Aug 11, 2013 Phil Burgess
As the economy continues to rebound and Americans' consumer credit reports start to improve, lending companies could see an increase in business, as buyers look to make major purchases.
In particular, the development appears to be a good sign for the auto lending industry as consumers are increasingly focused on taking out loans to finance new car acquisitions. The Wall Street Journal reported that data from the Federal Reserve found that nonrevolving credit lines spiked by $12.6 billion in June. Including student loans and auto finance funding, the nonrevolving measure is a solid indicator of consumer spending habits.
The source noted that student loans accounted for just $3.3 billion of the additional June credit, indicating that auto borrowing made up the vast majority of the additional loan activity.
Earlier in the year, consumer borrowing was confined mostly to student financing. However, the source stated that as the economic recovery progresses, more individuals are becoming increasingly comfortable with opening their wallets and carrying additional debts.
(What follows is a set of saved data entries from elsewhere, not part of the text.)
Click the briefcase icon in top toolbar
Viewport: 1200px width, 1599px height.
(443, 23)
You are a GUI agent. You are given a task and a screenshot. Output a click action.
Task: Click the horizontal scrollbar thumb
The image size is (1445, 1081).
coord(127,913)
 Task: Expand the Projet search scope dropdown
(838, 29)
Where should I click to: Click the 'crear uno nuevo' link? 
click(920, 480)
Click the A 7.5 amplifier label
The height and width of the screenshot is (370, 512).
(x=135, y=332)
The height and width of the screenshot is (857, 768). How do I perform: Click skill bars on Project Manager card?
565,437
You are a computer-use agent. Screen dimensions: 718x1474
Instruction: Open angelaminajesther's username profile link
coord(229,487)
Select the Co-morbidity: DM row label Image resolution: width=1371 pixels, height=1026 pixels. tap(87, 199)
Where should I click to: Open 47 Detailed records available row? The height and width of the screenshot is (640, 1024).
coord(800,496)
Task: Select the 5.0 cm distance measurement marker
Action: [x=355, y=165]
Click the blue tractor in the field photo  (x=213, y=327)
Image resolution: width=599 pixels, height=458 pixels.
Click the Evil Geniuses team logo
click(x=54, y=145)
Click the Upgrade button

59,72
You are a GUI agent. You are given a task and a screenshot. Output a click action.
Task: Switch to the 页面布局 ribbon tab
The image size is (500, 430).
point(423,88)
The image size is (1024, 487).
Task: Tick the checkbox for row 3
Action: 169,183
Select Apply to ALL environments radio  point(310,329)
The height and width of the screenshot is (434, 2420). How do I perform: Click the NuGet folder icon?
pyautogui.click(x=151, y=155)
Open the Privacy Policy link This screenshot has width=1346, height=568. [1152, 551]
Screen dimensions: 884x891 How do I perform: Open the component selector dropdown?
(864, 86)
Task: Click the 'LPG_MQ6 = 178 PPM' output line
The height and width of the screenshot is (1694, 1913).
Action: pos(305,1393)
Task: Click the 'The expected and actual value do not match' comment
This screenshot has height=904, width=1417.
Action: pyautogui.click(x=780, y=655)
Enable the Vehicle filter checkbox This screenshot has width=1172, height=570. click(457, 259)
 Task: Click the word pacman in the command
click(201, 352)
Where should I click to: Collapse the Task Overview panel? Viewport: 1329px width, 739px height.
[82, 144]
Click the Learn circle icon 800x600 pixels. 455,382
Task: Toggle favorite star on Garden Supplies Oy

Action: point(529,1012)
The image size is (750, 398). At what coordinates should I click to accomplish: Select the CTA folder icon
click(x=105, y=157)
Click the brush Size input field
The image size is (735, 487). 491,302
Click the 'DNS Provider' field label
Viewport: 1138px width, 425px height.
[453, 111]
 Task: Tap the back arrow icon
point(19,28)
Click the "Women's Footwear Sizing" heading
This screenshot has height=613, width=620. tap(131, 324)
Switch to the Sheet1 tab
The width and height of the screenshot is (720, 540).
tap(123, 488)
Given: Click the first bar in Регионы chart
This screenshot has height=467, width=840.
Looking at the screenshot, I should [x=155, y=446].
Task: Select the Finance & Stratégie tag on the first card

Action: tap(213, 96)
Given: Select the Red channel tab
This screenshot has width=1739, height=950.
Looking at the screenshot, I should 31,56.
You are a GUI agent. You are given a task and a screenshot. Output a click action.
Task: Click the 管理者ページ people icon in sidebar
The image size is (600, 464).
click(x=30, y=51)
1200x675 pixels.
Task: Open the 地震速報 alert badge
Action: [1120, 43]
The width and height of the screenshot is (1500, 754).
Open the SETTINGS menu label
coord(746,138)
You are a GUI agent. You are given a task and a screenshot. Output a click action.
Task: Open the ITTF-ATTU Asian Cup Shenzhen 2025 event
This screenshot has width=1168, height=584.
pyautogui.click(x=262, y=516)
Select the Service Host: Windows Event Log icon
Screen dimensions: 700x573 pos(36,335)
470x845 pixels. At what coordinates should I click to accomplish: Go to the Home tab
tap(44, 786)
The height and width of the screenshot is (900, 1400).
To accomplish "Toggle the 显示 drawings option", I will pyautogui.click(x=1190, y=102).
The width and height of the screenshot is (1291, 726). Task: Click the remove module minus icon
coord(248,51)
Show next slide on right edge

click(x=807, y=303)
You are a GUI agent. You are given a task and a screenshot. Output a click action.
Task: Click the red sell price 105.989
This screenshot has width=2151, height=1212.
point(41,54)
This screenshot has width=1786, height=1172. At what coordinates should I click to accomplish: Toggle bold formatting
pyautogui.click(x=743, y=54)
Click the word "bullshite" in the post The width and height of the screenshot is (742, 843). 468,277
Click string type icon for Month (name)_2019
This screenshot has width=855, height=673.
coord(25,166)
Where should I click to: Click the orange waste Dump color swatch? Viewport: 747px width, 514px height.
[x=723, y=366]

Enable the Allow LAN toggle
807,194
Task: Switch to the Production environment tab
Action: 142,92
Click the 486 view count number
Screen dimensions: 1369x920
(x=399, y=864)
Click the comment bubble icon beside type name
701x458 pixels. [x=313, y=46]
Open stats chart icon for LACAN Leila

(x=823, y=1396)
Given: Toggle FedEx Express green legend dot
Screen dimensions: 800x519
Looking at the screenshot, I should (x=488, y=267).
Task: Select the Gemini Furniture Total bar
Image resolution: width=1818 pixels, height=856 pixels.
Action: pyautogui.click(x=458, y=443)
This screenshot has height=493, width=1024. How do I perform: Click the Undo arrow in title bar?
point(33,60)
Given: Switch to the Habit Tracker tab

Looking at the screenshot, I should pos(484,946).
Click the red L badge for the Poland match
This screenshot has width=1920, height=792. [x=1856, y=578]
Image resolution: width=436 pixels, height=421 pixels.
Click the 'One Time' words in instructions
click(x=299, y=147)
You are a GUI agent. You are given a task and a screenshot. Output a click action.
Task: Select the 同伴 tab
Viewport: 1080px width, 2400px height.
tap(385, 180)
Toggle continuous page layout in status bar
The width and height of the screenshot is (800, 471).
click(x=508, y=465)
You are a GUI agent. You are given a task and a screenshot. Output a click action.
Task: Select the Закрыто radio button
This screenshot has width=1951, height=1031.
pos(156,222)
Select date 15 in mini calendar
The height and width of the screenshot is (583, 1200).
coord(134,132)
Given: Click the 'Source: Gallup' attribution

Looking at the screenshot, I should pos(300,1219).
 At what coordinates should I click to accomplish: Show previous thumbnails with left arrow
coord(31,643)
Fortunately for auto lenders, it's unlikely that new car transactions will stagnate anytime soon, as The Wall Street Journal indicated that industry economists believe auto sales for 2013 will ultimately return to levels seen prior to the start of the Great Recession.
Auto and student borrowing activities have outpaced revolving credit growth, which includes traditional credit cards. According to The Associated Press, nonrevolving credit has jumped $312.6 billion since June 2011, while revolving debts have risen by just $16 billion in the same period.
Second half optimism
Although the positive economic developments seem to have been specific to auto financiers and student loan providers, the AP suggested that the second half of 2013 could be more lucrative for businesses, lending outlets and other American enterprises.
As consumers and corporate leaders figure out how to properly navigate the economic landscape that has resulted from higher tax rates and spending cuts that went into effect at the start of the year, spending will probably increase. The source reported that the national economy grew by just 1.4 percent in the first half of 2013. However, economists believe that spending and borrowing in the last six months of the year could boost the economy by 2.5 percent.
Overall, it's good news for short term lending outlets, banks and other credit enterprises that are looking to find more stable ground in the improving economy.